§ **INSTRUCTIONS FOR THE TASK**:
Please reproduce the following data line for line, without changing a single character.

§ **RECORDS PROVIDED**:
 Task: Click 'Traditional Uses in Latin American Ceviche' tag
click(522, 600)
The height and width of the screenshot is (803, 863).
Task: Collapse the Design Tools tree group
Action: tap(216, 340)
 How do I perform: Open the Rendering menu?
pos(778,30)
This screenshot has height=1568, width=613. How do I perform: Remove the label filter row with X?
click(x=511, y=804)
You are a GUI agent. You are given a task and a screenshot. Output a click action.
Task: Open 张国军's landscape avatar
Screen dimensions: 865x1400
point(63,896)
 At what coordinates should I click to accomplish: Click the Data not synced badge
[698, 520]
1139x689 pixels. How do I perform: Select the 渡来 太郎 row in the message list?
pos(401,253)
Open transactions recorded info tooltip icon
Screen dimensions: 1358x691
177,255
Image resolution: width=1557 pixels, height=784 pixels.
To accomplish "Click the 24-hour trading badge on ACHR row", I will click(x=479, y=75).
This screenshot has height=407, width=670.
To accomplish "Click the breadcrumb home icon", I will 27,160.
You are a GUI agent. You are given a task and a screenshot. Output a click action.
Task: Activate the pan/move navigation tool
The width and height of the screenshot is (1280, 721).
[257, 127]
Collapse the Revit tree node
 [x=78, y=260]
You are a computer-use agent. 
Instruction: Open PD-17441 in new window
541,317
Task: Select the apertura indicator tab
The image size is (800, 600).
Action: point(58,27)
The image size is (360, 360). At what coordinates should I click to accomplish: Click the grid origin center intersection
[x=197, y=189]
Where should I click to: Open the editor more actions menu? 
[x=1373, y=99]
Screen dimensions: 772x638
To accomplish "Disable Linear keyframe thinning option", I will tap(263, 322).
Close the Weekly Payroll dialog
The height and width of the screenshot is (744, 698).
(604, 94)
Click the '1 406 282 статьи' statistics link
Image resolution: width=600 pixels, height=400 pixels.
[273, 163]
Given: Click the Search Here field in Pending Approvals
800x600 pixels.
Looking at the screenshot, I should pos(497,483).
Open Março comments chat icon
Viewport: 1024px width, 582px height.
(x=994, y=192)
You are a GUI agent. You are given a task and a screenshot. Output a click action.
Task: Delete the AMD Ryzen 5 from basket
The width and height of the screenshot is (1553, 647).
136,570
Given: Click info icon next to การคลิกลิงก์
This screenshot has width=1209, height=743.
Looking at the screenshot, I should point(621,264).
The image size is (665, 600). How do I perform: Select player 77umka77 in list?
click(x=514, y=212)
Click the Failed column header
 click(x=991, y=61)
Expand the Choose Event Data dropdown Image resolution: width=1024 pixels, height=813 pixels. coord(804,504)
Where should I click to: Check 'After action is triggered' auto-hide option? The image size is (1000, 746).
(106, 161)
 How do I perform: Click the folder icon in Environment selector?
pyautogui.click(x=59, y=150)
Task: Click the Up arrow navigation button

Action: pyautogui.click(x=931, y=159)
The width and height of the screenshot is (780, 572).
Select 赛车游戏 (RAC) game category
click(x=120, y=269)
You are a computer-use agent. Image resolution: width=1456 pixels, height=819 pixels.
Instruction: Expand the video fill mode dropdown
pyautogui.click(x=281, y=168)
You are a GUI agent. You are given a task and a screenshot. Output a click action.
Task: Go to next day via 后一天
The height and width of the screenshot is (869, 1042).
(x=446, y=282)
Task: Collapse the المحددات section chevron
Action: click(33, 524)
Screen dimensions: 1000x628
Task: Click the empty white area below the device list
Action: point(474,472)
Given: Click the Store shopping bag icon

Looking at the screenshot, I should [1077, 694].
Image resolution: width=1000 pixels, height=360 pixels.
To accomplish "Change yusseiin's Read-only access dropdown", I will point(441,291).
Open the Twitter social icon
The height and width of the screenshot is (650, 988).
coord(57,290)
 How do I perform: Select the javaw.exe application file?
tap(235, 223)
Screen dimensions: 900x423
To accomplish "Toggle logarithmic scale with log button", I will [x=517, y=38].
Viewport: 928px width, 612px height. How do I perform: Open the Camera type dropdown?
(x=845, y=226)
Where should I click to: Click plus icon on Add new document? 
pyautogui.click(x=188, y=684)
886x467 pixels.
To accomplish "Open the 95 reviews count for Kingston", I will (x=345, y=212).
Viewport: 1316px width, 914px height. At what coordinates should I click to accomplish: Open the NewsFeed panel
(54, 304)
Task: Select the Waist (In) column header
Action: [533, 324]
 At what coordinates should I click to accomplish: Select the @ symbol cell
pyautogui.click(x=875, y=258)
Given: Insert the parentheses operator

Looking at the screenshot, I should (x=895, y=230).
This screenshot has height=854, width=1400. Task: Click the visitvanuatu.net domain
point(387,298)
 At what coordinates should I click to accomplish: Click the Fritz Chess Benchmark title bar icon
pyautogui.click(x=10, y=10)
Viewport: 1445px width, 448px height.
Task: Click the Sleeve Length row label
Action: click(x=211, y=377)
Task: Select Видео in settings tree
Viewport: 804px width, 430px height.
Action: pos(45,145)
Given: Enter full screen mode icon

§ **THE RESULT**:
 Task: Click 'Traditional Uses in Latin American Ceviche' tag
click(522, 600)
The height and width of the screenshot is (803, 863).
Task: Collapse the Design Tools tree group
Action: tap(216, 340)
 How do I perform: Open the Rendering menu?
pos(778,30)
This screenshot has height=1568, width=613. How do I perform: Remove the label filter row with X?
click(x=511, y=804)
You are a GUI agent. You are given a task and a screenshot. Output a click action.
Task: Open 张国军's landscape avatar
Screen dimensions: 865x1400
point(63,896)
 At what coordinates should I click to accomplish: Click the Data not synced badge
[698, 520]
1139x689 pixels. How do I perform: Select the 渡来 太郎 row in the message list?
pos(401,253)
Open transactions recorded info tooltip icon
Screen dimensions: 1358x691
177,255
Image resolution: width=1557 pixels, height=784 pixels.
To accomplish "Click the 24-hour trading badge on ACHR row", I will click(x=479, y=75).
This screenshot has height=407, width=670.
To accomplish "Click the breadcrumb home icon", I will 27,160.
You are a GUI agent. You are given a task and a screenshot. Output a click action.
Task: Activate the pan/move navigation tool
The width and height of the screenshot is (1280, 721).
[257, 127]
Collapse the Revit tree node
 [x=78, y=260]
You are a computer-use agent. 
Instruction: Open PD-17441 in new window
541,317
Task: Select the apertura indicator tab
The image size is (800, 600).
Action: point(58,27)
The image size is (360, 360). At what coordinates should I click to accomplish: Click the grid origin center intersection
[x=197, y=189]
Where should I click to: Open the editor more actions menu? 
[x=1373, y=99]
Screen dimensions: 772x638
To accomplish "Disable Linear keyframe thinning option", I will tap(263, 322).
Close the Weekly Payroll dialog
The height and width of the screenshot is (744, 698).
(604, 94)
Click the '1 406 282 статьи' statistics link
Image resolution: width=600 pixels, height=400 pixels.
[273, 163]
Given: Click the Search Here field in Pending Approvals
800x600 pixels.
Looking at the screenshot, I should pos(497,483).
Open Março comments chat icon
Viewport: 1024px width, 582px height.
(x=994, y=192)
You are a GUI agent. You are given a task and a screenshot. Output a click action.
Task: Delete the AMD Ryzen 5 from basket
The width and height of the screenshot is (1553, 647).
136,570
Given: Click info icon next to การคลิกลิงก์
This screenshot has width=1209, height=743.
Looking at the screenshot, I should point(621,264).
The image size is (665, 600). How do I perform: Select player 77umka77 in list?
click(x=514, y=212)
Click the Failed column header
 click(x=991, y=61)
Expand the Choose Event Data dropdown Image resolution: width=1024 pixels, height=813 pixels. coord(804,504)
Where should I click to: Check 'After action is triggered' auto-hide option? The image size is (1000, 746).
(106, 161)
 How do I perform: Click the folder icon in Environment selector?
pyautogui.click(x=59, y=150)
Task: Click the Up arrow navigation button

Action: pyautogui.click(x=931, y=159)
The width and height of the screenshot is (780, 572).
Select 赛车游戏 (RAC) game category
click(x=120, y=269)
You are a computer-use agent. Image resolution: width=1456 pixels, height=819 pixels.
Instruction: Expand the video fill mode dropdown
pyautogui.click(x=281, y=168)
You are a GUI agent. You are given a task and a screenshot. Output a click action.
Task: Go to next day via 后一天
The height and width of the screenshot is (869, 1042).
(x=446, y=282)
Task: Collapse the المحددات section chevron
Action: click(33, 524)
Screen dimensions: 1000x628
Task: Click the empty white area below the device list
Action: point(474,472)
Given: Click the Store shopping bag icon

Looking at the screenshot, I should [1077, 694].
Image resolution: width=1000 pixels, height=360 pixels.
To accomplish "Change yusseiin's Read-only access dropdown", I will point(441,291).
Open the Twitter social icon
The height and width of the screenshot is (650, 988).
coord(57,290)
 How do I perform: Select the javaw.exe application file?
tap(235, 223)
Screen dimensions: 900x423
To accomplish "Toggle logarithmic scale with log button", I will [x=517, y=38].
Viewport: 928px width, 612px height. How do I perform: Open the Camera type dropdown?
(x=845, y=226)
Where should I click to: Click plus icon on Add new document? 
pyautogui.click(x=188, y=684)
886x467 pixels.
To accomplish "Open the 95 reviews count for Kingston", I will (x=345, y=212).
Viewport: 1316px width, 914px height. At what coordinates should I click to accomplish: Open the NewsFeed panel
(54, 304)
Task: Select the Waist (In) column header
Action: [533, 324]
 At what coordinates should I click to accomplish: Select the @ symbol cell
pyautogui.click(x=875, y=258)
Given: Insert the parentheses operator

Looking at the screenshot, I should (x=895, y=230).
This screenshot has height=854, width=1400. Task: Click the visitvanuatu.net domain
point(387,298)
 At what coordinates should I click to accomplish: Click the Fritz Chess Benchmark title bar icon
pyautogui.click(x=10, y=10)
Viewport: 1445px width, 448px height.
Task: Click the Sleeve Length row label
Action: click(x=211, y=377)
Task: Select Видео in settings tree
Viewport: 804px width, 430px height.
Action: pos(45,145)
Given: Enter full screen mode icon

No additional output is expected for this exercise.